Rush the kid through his meal, get him out the door, on the bus, wave goodbye. Get yourself dressed. Organize. Lists. Notes. Phone numbers. Bite down hard on your bottom lip. Pick up the phone. Cold call prospects. Send emails when your guts are too tight to talk and your Guyanese accent is creeping in. Make more notes. Wait for reasonable space between dreadful follow-up calls. More lists, more notes, more cheerful, eager calls. Repeat repeat repeat until you can’t take it anymore and you get on your knees before her.
Honey, please forgive me. I’m working hard at this. I don’t want this or us to fall apart. I talked to the doctor and he thinks it's the stress and poor eating habits that caused it. I’m fixing it. Please. Please help me pay the bill. I swear we’ll get out of this. Things are happening right now. Please honey.

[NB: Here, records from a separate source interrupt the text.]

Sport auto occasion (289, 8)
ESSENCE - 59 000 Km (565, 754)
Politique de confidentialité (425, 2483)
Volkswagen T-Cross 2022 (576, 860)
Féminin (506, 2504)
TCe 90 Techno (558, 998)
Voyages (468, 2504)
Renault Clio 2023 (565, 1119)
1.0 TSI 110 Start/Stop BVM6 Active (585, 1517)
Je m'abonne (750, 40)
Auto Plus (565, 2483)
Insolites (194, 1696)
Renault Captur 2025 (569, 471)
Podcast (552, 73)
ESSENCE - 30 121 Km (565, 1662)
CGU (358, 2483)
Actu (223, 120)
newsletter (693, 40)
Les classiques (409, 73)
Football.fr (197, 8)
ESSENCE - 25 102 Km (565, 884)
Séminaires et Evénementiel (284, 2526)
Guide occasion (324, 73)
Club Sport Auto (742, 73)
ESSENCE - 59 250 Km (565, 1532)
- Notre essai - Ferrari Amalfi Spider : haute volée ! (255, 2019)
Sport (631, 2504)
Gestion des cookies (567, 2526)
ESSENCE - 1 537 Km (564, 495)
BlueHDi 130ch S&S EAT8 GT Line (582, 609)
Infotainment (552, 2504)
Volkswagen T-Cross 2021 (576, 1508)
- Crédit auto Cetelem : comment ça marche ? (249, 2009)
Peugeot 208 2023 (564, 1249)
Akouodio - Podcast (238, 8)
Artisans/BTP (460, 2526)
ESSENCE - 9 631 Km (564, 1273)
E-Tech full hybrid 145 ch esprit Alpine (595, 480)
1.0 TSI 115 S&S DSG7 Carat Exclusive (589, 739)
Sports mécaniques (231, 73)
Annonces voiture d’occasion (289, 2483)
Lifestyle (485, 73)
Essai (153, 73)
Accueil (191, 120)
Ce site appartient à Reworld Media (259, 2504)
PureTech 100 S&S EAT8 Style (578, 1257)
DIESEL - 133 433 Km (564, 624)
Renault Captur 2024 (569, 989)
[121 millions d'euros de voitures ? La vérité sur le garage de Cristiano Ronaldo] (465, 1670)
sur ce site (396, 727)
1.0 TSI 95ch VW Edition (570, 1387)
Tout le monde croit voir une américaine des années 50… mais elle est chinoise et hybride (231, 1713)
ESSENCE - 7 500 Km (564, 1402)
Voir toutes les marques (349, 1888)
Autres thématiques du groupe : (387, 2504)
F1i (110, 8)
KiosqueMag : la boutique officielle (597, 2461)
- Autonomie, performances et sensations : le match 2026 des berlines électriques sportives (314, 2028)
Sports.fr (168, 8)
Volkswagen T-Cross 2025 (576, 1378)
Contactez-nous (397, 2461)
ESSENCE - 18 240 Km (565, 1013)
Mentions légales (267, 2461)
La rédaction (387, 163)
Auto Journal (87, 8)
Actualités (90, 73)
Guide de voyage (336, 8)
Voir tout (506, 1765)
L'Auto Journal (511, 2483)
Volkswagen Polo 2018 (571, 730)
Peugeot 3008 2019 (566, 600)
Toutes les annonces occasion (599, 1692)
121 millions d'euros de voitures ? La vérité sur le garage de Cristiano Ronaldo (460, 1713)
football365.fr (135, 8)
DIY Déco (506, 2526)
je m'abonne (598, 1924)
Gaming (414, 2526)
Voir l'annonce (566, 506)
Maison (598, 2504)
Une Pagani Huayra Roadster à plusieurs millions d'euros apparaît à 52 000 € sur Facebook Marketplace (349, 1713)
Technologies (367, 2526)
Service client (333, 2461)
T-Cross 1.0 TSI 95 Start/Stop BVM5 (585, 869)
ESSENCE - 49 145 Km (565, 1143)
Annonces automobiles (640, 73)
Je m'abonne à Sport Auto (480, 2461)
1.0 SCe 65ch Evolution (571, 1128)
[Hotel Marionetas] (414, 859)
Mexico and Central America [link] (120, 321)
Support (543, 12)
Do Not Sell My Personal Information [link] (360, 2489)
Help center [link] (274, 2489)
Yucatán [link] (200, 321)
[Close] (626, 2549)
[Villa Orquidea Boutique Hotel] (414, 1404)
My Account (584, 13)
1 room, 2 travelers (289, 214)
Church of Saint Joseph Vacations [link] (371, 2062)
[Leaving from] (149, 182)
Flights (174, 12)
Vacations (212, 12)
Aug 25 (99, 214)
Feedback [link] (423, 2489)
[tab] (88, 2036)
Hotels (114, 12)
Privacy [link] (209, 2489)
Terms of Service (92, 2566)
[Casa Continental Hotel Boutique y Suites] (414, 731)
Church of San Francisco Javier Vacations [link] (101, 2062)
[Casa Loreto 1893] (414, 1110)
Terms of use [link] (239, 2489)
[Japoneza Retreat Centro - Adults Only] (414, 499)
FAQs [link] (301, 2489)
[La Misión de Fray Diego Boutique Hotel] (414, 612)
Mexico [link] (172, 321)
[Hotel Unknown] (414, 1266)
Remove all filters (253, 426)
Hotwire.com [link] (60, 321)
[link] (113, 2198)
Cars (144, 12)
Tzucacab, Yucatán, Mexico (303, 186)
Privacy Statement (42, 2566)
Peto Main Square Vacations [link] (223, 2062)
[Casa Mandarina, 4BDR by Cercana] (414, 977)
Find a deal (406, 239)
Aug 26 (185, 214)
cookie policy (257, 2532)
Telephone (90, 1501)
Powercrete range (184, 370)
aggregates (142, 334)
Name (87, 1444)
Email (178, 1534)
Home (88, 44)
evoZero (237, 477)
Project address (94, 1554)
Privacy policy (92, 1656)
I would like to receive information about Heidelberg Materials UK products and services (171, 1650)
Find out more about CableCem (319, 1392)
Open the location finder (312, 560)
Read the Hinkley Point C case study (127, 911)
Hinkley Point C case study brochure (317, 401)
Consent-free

In a memory somewhere in a Bookers-owned, four generation house in Guyana, a man is on his knees before his mother. He's the man who cheated on her over and over again, and he’d hit her when she confronted him. But now he’s sorry.
Please baby. Ah sorry. I’m weak...weak man weak. It won’t happen again. She’s nothing and the thing she say is mine is a bleddy lie. I won’t go there just so without no protection. Don’t go nowhere baby. I ain’t married to you? This ain’t more important than any other stupidness?
His mother says yes and forgives the man.
Which is why he knows his Audrey—part-Bajan, part-Guyanese, part-Americanized, part-devoted, part-fedup--will forgive him too. She'll help him pay half the bill.
$2500 a month is the joint price they’ll pay to keep their home.